Distribusi Kompleks Bahan Bakar Solar Di Indonesia

Kepala Badan Pengatur Hilir  Minyak dan gas Bumi (BPH MIGAS), Andy Noorsaman Someng, menuturkan bahwa ada kerumitan dalam pendistribusian bahan bakar minyak (BBM) di negara kepulauan seperti Indonesia, dengan bentang Pulau sebanyak 17.000 pulau dari Sabang sampai Merauke. Pendistribusian yang sangat sulit ini membutuhkan supply chain management yang memiliki pemikiran yang sangat rumit.

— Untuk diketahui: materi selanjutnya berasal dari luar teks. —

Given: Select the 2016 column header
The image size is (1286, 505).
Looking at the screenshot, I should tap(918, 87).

Titik supply dan titik destinasi pun di Indonesia terdapat pada wilayah yang berbeda. Titik supply rata-rata ada di bagian barat dari pada Indonesia. Sedangkan, titik destinasi atau titik-titik yang banyak mengkonsumsi menyebar ke seluruh Indonesia dari timur hingga barat. Ditambah lagi banyak daerah yang memang agak sulit untuk dijangkau.

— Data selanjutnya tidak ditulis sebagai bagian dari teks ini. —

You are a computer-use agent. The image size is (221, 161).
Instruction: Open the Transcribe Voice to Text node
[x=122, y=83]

Di titik destinasi tersebut dibutuhkan banyak infrastruktur yang diperuntukkan sebagai penyimpanan dalam rangka menerima BBM yang diambil dari titik supply baik itu di pulau Jawa, Sumatera atau Kalimantan. Bila daerah konsumen tersebut masih dalam kategori tertinggal artinya perlu dibangun terlebih dahulu infrastruktur yang setidaknya mumpuni untuk menerima BBM yang didistribusikan dari distributor.

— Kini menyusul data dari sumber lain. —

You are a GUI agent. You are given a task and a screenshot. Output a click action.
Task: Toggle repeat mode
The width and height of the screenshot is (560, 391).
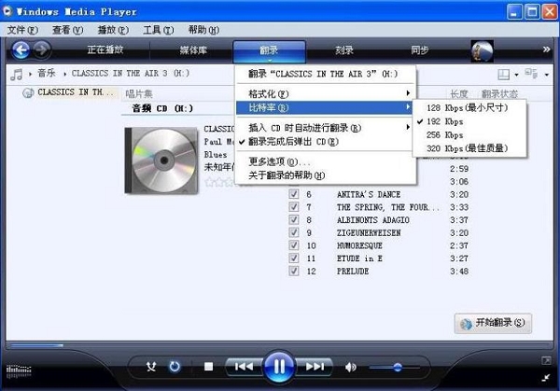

Ada 3 syarat yang harus dipenuhi untuk menuju kemandirian energy, yaitu aksesibilitas (infrastruktur), daya beli dan ketersediaan energy. Berbagai sarana dan prasarana seperti pipa ruas transmisi dan terminal perminyakan masih harus diperbaiki agar pendistribusian BBM lebih merata. Alasan kalsik yang terjadi sampai saat ini, karena lokasi beberapa pulau minim BBM tidak strategis sehingga pendistribusian bahan bakar minyak / solar ke tempat tujuan kerap memakan waktu dan biaya yang lebih besar. Namun, sudah tanggung jawab pemerintah dan para distributor sebagai pebisnis di sektor perminayakan untuk meminimalisir hal ini.